_YOUR TASK:_ Duplicate everything in the Dave King tax article from "King, who launched" down to "Mail & Guardian.", keeping every word unchanged.

_TEXT SECTION:_

┌──

/ 9 November 2008

Can Dave King be linked to Agliotti?

Tax authorities have laid a fresh criminal complaint against their biggest target, controversial billionaire Dave King, following an investigation which appears to link him to the network surrounding Glenn Agliotti, the man charged with the murder of Brett Kebble.

The South African Revenue Service (Sars) has been battling for eight years to get King to pay R2,3-billion in taxes and penalties. Sars has now asked the police service’s Serious Economic Offences Office to look into allegations that King procured a fraudulent document purporting to settle the claims for just R300-million and that he may have attempted to influence a senior tax official.

King, who launched a publicity offensive this week arguing that Sars has abused its powers, insists the document is a genuine contract and says he intends to hold commissioner Pravin Gordhan to it.

King has denied paying for help from Agliotti in solving his tax problems and Agliotti himself has stated under oath that he offered his services to King, who did not take him up.

”Sars wants to contaminate me with the link to Agliotti,” King told the Mail & Guardian.

Associates of Agliotti appear to have introduced King to Sars general manager of customs Leonard Radebe.

King claimed this week that it was Radebe who had negotiated the contested settlement.

Radebe quit the revenue service ahead of pending disciplinary action last month after it emerged that he had a meeting with King at a Johannesburg restaurant.

According to people familiar with the internal processes at Sars another senior tax official visited Casalinga restaurant in Muldersdrift, where a waiter remarked, ”you Sars people really like this place, Leonard Radebe was here just yesterday with Dave King”.

Radebe was questioned about the meeting and provided an affidavit outlining his version of events. This formed the basis for the internal investigation at Sars.
”I resigned because I wanted to protect the reputation of Sars and because it was the honourable thing to do,” Radebe told the M&G.

Radebe conceded that he had met Agliotti socially, but flatly denies negotiating the settlement, writing it up or authorising it.

└──

_COLLECTED MATERIAL:_
┌──

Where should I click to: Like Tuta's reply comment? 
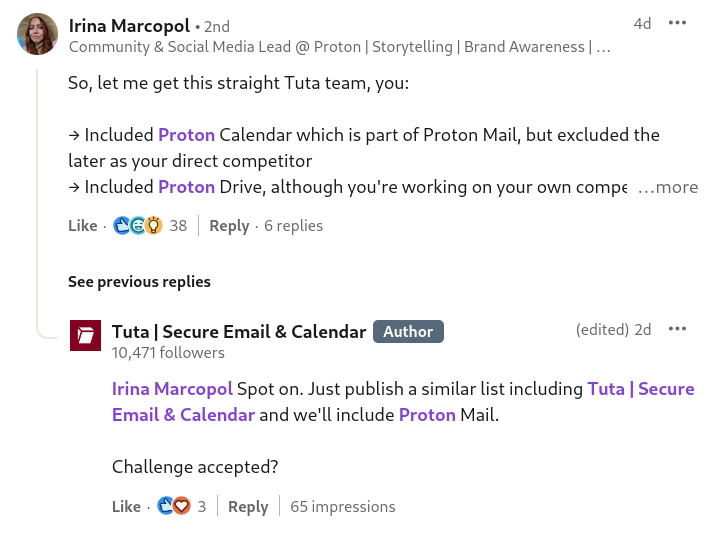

└──

_RESULT:_
King, who launched a publicity offensive this week arguing that Sars has abused its powers, insists the document is a genuine contract and says he intends to hold commissioner Pravin Gordhan to it.

King has denied paying for help from Agliotti in solving his tax problems and Agliotti himself has stated under oath that he offered his services to King, who did not take him up.

”Sars wants to contaminate me with the link to Agliotti,” King told the Mail & Guardian.